There were more clashes Tuesday between Palestinian factions in the Gaza Strip. VOA's Jim Teeple reports at least five Hamas militants were wounded in the fighting, which came just three days after Palestinian factions agreed to a truce.
Violence broke out after five Hamas militants were seized by Fatah militants loyal to Palestinian President Mahmoud Abbas. The five were later released but attacked as they left the area where they had been detained.
The clashes came after the two factions agreed to a truce several days ago. Tension have risen dramatically since Saturday, when President Abbas said a Hamas force of about 6,000 gunmen known as the Executive Force was illegal and must be immediately integrated into Palestinian security forces under his direct control. Hamas officials have rejected the call saying efforts to disband the force would be resisted.
Fatah militants in the West Bank have also stepped attacks against Hamas officials and sympathizers in the West Bank, where Hamas is considerably weaker than in the Gaza Strip. Atta Abu Remelleh, a leading Fatah militia leader near the West Bank city of Jenin says Fatah will not allow the situation in the West Bank to deteriorate as it has in Gaza.
Remelleh says the situation in Gaza is beginning to resemble Iraq and Fatah will not allow that to happen in the West Bank.
Fatah and Hamas have been feuding ever since Hamas won legislative elections one year ago, taking control of the Palestinian Authority. Talks between the two factions to create a coalition government collapsed in December, and President Abbas, said he would call new legislative and presidential elections - to decide once and for all who governs the Palestinian territories - Fatah or Hamas. Hamas called the move illegal, and effectively a coup.
Violence in the Gaza Strip spiked last week when Hamas militants killed a senior Fatah security official and seven of his bodyguards in a rocket attack on the officials' home in Gaza. Shortly before he was killed the official phoned a Palestinian television station on his cell phone - which broadcast his pleas for help to a large audience - raising tensions to a new level.

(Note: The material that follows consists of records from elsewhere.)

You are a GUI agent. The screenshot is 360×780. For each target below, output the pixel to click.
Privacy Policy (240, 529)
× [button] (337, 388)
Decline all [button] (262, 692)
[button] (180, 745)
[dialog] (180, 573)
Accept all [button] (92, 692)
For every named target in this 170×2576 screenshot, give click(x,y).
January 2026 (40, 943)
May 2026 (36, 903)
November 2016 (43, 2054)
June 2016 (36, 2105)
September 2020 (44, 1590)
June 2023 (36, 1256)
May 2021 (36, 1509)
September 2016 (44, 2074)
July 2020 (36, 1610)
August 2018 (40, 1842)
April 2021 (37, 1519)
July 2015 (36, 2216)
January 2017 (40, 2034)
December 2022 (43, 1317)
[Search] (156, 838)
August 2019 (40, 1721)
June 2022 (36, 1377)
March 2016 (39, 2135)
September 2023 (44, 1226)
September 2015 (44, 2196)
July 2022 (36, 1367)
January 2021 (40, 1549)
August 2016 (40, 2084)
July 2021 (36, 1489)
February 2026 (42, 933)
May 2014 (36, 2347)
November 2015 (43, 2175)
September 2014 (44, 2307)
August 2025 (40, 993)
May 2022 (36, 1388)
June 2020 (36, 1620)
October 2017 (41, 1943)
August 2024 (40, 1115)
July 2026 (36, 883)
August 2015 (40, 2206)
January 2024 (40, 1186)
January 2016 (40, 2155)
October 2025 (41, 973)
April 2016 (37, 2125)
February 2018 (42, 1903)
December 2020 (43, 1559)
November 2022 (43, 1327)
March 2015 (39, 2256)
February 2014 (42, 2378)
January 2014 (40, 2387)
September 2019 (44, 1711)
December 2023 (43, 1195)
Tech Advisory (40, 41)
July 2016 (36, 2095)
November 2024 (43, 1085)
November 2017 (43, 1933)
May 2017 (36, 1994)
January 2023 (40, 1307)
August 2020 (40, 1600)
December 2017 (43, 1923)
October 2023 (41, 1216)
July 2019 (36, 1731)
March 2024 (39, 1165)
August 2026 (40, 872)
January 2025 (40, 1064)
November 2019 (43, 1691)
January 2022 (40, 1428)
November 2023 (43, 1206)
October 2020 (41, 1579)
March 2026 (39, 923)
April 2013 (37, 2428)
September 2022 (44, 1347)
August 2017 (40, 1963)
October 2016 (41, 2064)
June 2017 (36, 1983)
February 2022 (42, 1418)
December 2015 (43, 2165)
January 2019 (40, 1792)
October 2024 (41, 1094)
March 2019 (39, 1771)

Meanwhile, a Palestinian militant group that is one of three organizations claiming to hold an Israeli soldier captured on the Gaza border last June said Tuesday the soldier, Gilad Shalit, was in good health and is being treated well. The group known as the Palestinian Resistance Committees says however that Shalit will not be released unless Israel agrees to release more than 1,000 Palestinian prisoners from Israeli jails. Israel's Prime Minister Ehud Olmert has said he is prepared to release some Palestinians in exchange for Shalit. However Israeli officials said recently there had been no significant progress in Egyptian-brokered negotiations aimed at prisoner swap.